- _THE TASKS_
1 - In the ranked list of college basketball tournament runs, which team ended Davidson's 2008 run, and by what score?
2 - Write the next part of the ranked list of college basketball tournament runs, picking up right after its final sentence.

- _EXCERPTED TEXT_
-- begin --

10. 1997 Arizona Wildcats
Arizona was a mere #4 seed in the Southeast region, which is why they're only tenth on this list even though they ran to the national championship. But they did have to beat three number one seeds to win the title, the first time that had ever happened. After knocking off Kansas in the Sweet 16, Arizona still had to get by scrappy underdog Providence, the #10 seed, who had taken down #2 Duke in the second round. It took overtime, but Arizona made the Final Four. They proceeded to beat North Carolina (who had future NBA stars Vince Carter and Antawn Jamison), the #1 seed from the East, and finally defending champions Kentucky, again in overtime.
9. 2008 Davidson Wildcats
Led by Stephen Curry, #10 seed Davidson fell just short of the Final Four, but still had a captivating run. Paired against Cinderella stalwart Gonzaga in the first round, Davidson took them down behind Curry's 40 points, then upset #2 seed Georgetown 74-70. In the Sweet 16, facing #3 Wisconsin and their fearsome defense, Curry scored 33 points as Davidson won easily, 73-56. Only #1 Kansas could stop the Wildcats, winning 59-57. Curry scored another 25 points but was successfully double-teamed in the final seconds as the Jayhawks forced him to pass rather than having a decent look at a possible game-winning three-pointer that would have made Davidson the only #10 seed ever to crack the Final Four.

-- end --

- _DATASET EXTRACT_
-- begin --

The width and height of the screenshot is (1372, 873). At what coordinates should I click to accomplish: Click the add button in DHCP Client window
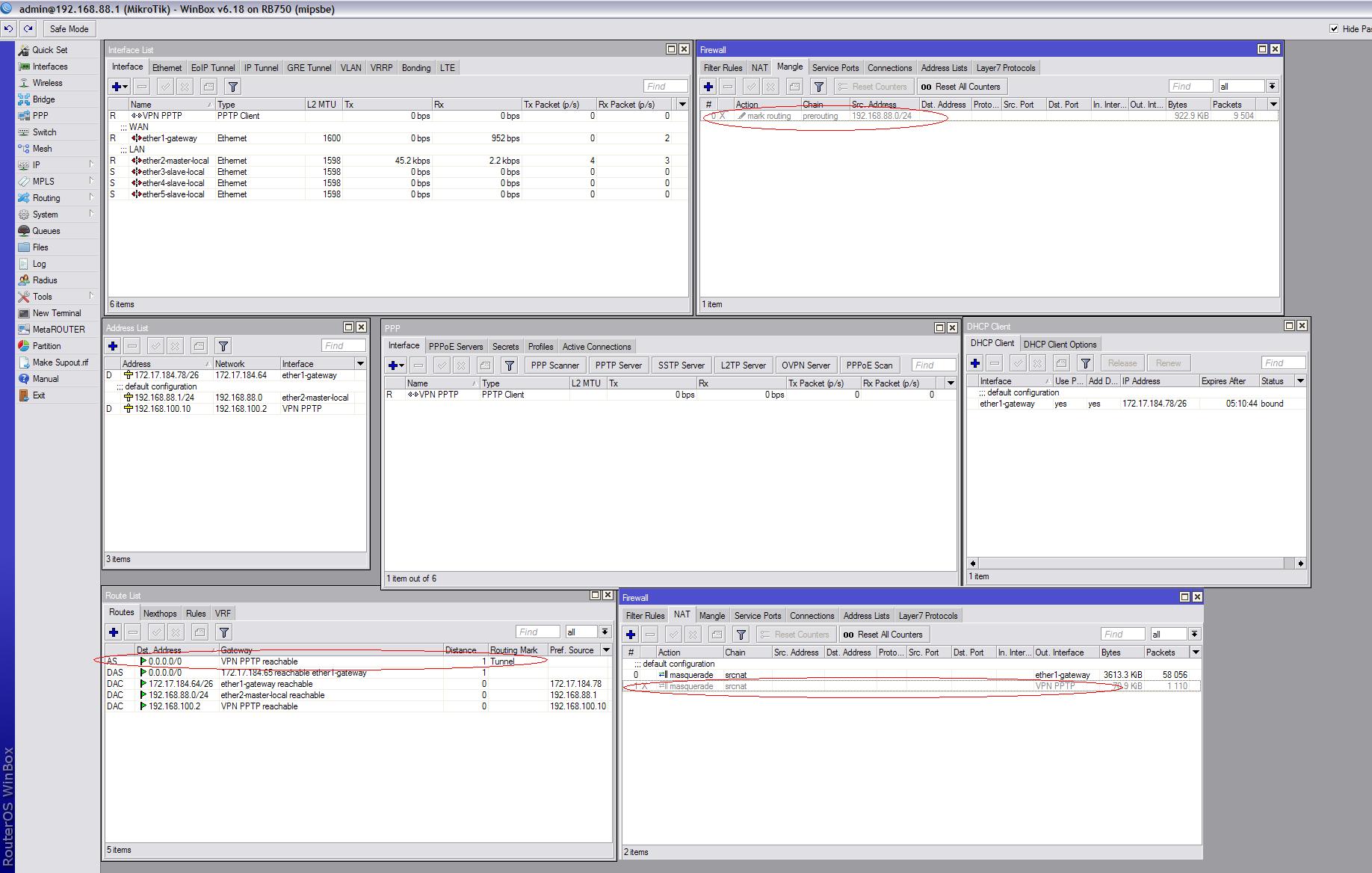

-- end --

- _RESULTS OF THE TASKS_
1 - Kansas, the #1 seed, beat Davidson 59-57.

2 -
8. 1987 Providence Friars
Providence seemed to have lucked out early in the 1987 tournament - after defeating #11 UAB in the first round, they needed overtime to knock out #14 Austin Peay, which had bounced #3 Illinois in the first round. Providence proved they were better than lucky, however, by toppling #2 Alabama 103-82 in the Sweet 16 and then knocking off top seed Georgetown 88-73 in the Southeast regional final. Georgetown had beaten the Friars 84-66 in the Big East Tournament semifinals just two weeks earlier. Providence's run ended at the hands of yet another Big East team in the national semis as Syracuse defeated them for the third team that year, 77-63.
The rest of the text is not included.